This python notebook is used to cycle through parts of the visual wake words and wake vision dataset to estimate the amount of label errors in each dataset.

First we define a few variables that control how this notebook works.

In [None]:
samples_to_check = 500

Next we import necessary libraries.

In [None]:
import wake_vision_loader
import vww_loader
import qsl
import cv2
import tensorflow as tf
import experiment_config

Change the default configuration to get higher quality images.

In [None]:
cfg = experiment_config.get_cfg("estimate_label_errors_cfg")
cfg.INPUT_SHAPE= (448, 448, 3)

Next we load the two datasets.

In [None]:
_,_,vww_test = vww_loader.get_vww(cfg)
_,_,wv_test = wake_vision_loader.get_wake_vision(cfg)

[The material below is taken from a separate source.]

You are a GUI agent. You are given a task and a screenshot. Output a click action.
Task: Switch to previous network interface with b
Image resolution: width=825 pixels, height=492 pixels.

Unbatch the datasets to later fetch one image at a time.

In [None]:
vww_test = vww_test.unbatch()
wv_test = wv_test.unbatch()

Then set up a qsl medialabeller to label the vww set.

In [None]:
vww_params = dict(
    config={
        "image": [
            {
                "name": "Correct Label",
                "options": [{"name": "Person"},{"name": "No Person"}],
                "required": True,
            }
        ]
    },
    items=[
        {
            "target": cv2.cvtColor(tf.image.convert_image_dtype(sample[0], tf.uint8).numpy(), cv2.COLOR_RGB2BGR),
            "metadata": {"orig_label": sample[1].numpy()},
            "image_num": i,
        } for i, sample in enumerate(vww_test.take(samples_to_check))
    ],
    maxCanvasSize=224,
)

vww_labeller = qsl.MediaLabeler(**vww_params)

Display the labeller

In [None]:
display(vww_labeller)

Get the amount of errors from the labelling process.

In [None]:
vww_output = [
    {
        "correct_label": item["labels"]["image"]["Correct Label"],
        "original_label": item["metadata"]["orig_label"],
    } for item in vww_labeller.items
]

In [None]:
for entry, sample in enumerate(vww_output):
    if sample["correct_label"] == ["Person"]:
        vww_output[entry]["correct_label"] = 1
    elif sample["correct_label"] == ["No Person"]:
        vww_output[entry]["correct_label"] = 0

In [None]:
vww_errors = 0
for sample in vww_output:
    if sample["correct_label"] != sample["original_label"]:
        vww_errors += 1

In [None]:
print(f"VWW Errors: {vww_errors}")

Next do the same thing for the wake vision dataset.

In [None]:
wv_params = dict(
    config={
        "image": [
            {
                "name": "Correct Label",
                "options": [{"name": "Person"},{"name": "No Person"}],
                "required": True,
            },
            {
                "name": "Depiction",
                "options": [{"name": "Depiction", "shortcut": "æ"}, {"name": "No Depiction", "shortcut": "ø"}],
            },
        ]
    },
    items=[
        {
            "target": cv2.cvtColor(tf.image.convert_image_dtype(sample[0], tf.uint8).numpy(), cv2.COLOR_RGB2BGR),
            "metadata": {"orig_label": sample[1].numpy()},
            "image_num": i,
        } for i, sample in enumerate(wv_test.take(samples_to_check))
    ],
    maxCanvasSize=224,
)

wv_labeller = qsl.MediaLabeler(**wv_params)

In [None]:
display(wv_labeller)

In [None]:
wv_output = [
    {
        "correct_label": item["labels"]["image"]["Correct Label"],
        "depiction": item["labels"]["image"]["Depiction"],
        "original_label": item["metadata"]["orig_label"],
    } for item in wv_labeller.items
]

In [None]:
for entry, sample in enumerate(wv_output):
    if sample["correct_label"] == ["Person"]:
        wv_output[entry]["correct_label"] = 1
    elif sample["correct_label"] == ["No Person"]:
        wv_output[entry]["correct_label"] = 0

In [None]:
wv_no_depiction_errors = 0
for sample in wv_output:
    if sample["correct_label"] != sample["original_label"] and sample["depiction"] == ["No Depiction"]:
        wv_no_depiction_errors += 1
wv_depiction_errors = 0
for sample in wv_output:
    if sample["correct_label"] != sample["original_label"] and sample["depiction"] == ["Depiction"]:
        wv_depiction_errors += 1

In [None]:
print(f"Wake Vision Non-Depiction Errors: {wv_no_depiction_errors}")
print(f"Wake Vision Depiction Errors: {wv_depiction_errors}")